SET TASK A:
In the passage on the conservative movement, what did the founders of modern conservatism see when they looked at CBS News?
SET TASK B:
List every kind of organization that the passage on the conservative movement says the right took issue with.
SET TASK C:
Pick up the passage on the conservative movement after its final sentence and keep writing.

-- Start QUOTED PASSAGE --

Here we get to the nub of the issue. Because this is not the entirety of the story. One of the things that is clear from the very start of the conservative movement was a basic failure to quite understand the thing they rallied themselves against, the history that in Bill Buckley’s famous phrase he was standing athwart and yelling “Stop!” None of the organizations that the right took issue with — the think tanks, the news publications, the movie studios, the nonprofits, the book publishers — were ideological, let alone partisan, organizations. When the founders of modern conservatism looked at CBS News they saw the shock troops of liberalism and the Democratic Party. Same with Brookings and the Washington Post and all the rest. And when they went to build their own versions of these institutions they patterned them off their own cartoonish understandings of how these operations functioned. The idea that institutions like CBS News or The New York Times were, whatever their faults and unexamined biases, fundamentally rooted in an ethic of news gathering and reporting was really totally lost on them.

So how do we get from this elemental misunderstanding to the raw and casual lying of the Fox of today? Well, that’s the thing: we don’t. Both were there from the very start. It’s all but impossible to disentangle the culture clash, the inability and refusal to really grasp what these institutions were, and the more open culture of propaganda, lying and mendacity. They’re fused together so tightly that getting your head around the relationship between them is more a matter of meditative absorption than anything that can be processed or explained discursively.

-- End QUOTED PASSAGE --
-- Start DATASET ROWS --

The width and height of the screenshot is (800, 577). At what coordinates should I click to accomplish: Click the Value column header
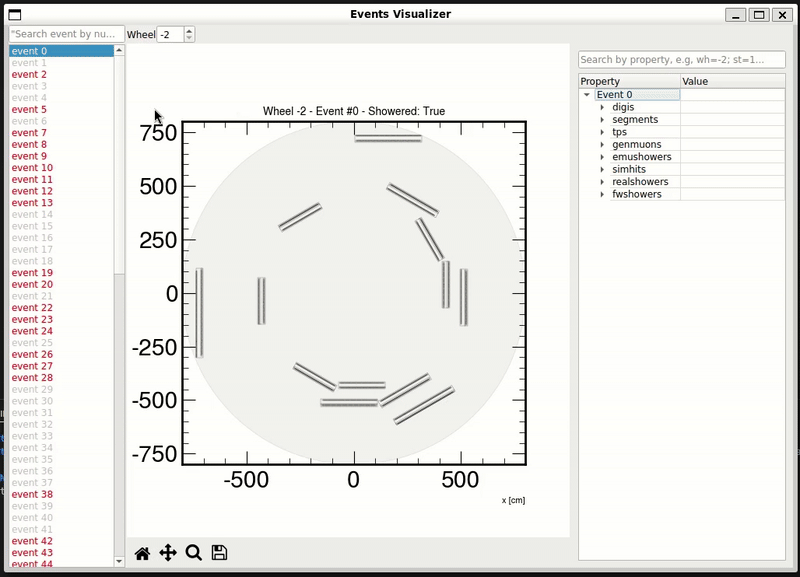coord(731,81)
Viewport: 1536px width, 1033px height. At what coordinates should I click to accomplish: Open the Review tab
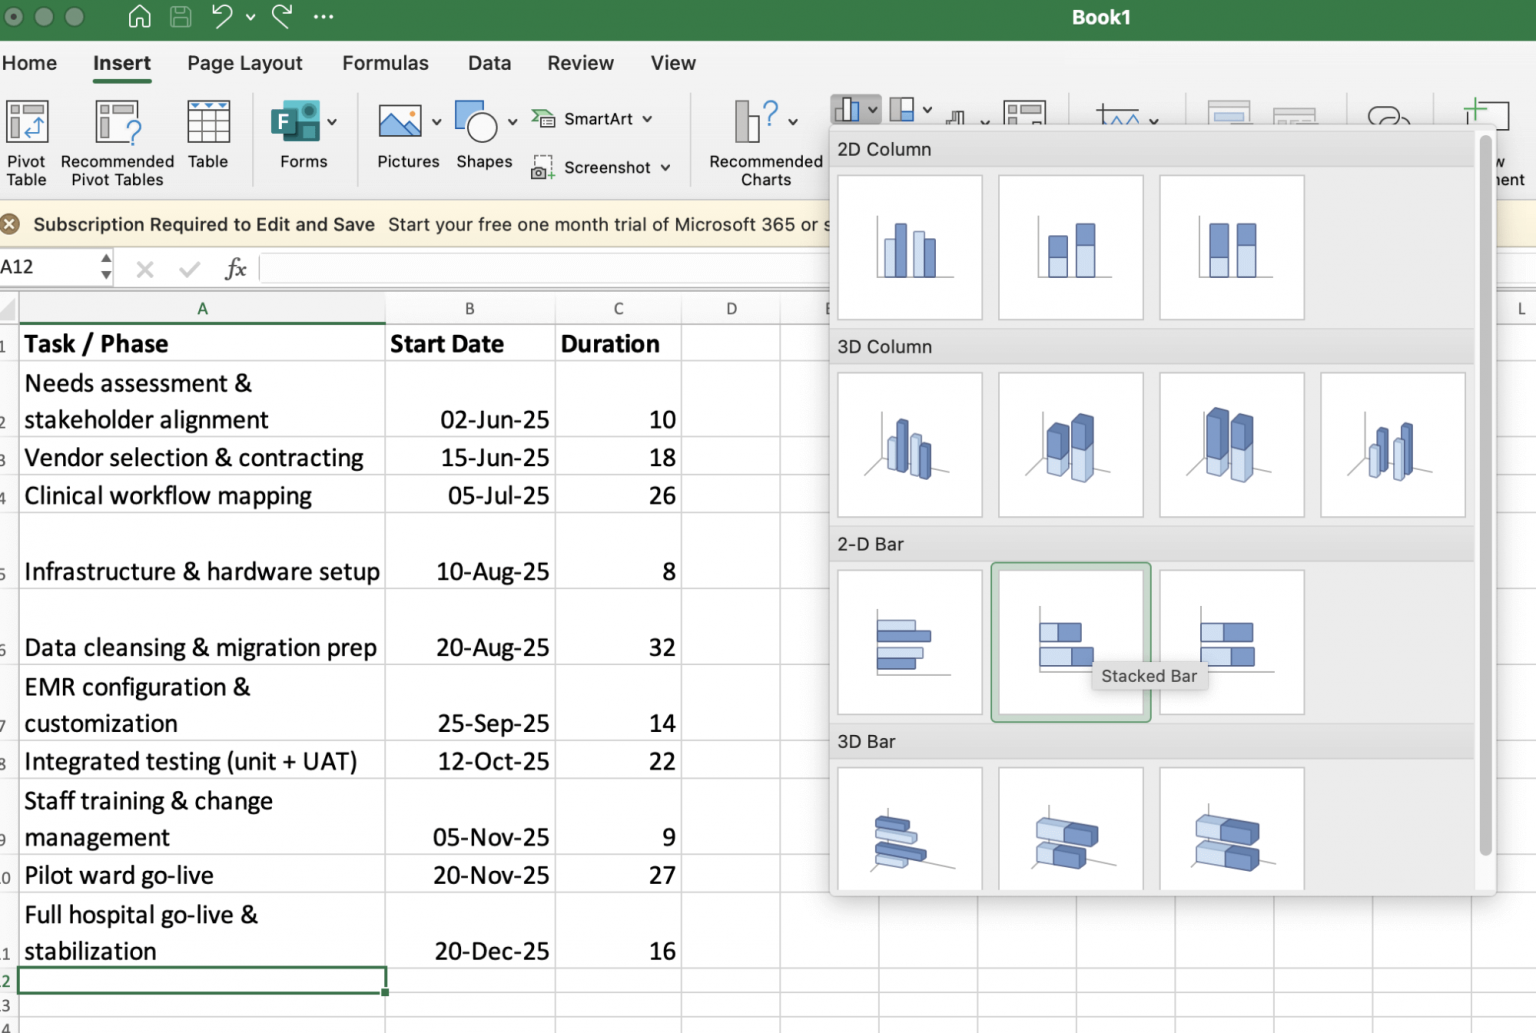pyautogui.click(x=580, y=63)
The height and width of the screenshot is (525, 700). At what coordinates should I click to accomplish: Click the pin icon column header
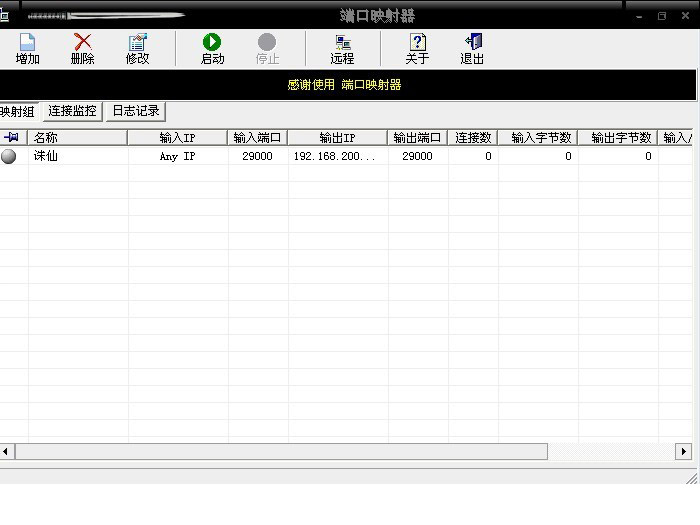coord(12,138)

-- End DATASET ROWS --

TASK RESPONSE A:
They saw the shock troops of liberalism and the Democratic Party.

TASK RESPONSE B:
- think tanks
- news publications
- movie studios
- nonprofits
- book publishers

TASK RESPONSE C:
One further nugget brings the story nearer to our time from the distant past of the early Cold War and the origins of modern conservatism. Today we know Tucker Carlson as the preppy boyishly middle aged white nationalist who is the current center of gravity to Fox News. But that wasn’t always his public presentation. Always a conservative, his younger incarnation held an air of ironic and quasi-urbane detachment from full wingnut intensity. Back in February 2009, in a moment of mid-career identity crisis, he gave a speech at CPAC which bundled together much of what we’re discussing here. The fact that no one took conservative news organizations and journalists seriously, he told the crowd, wasn’t a matter of liberal bias or anything about the establishment. It was because they weren’t really journalists. Needless to say, he wasn’t speaking to a terribly receptive audience. “If you create a news organization whose primary objective is not to deliver accurate news, you will fail,” he said. “The New York Times is a liberal paper, but it is also…a paper that actually cares about accuracy. Conservatives need to build institutions that mirror those institutions.”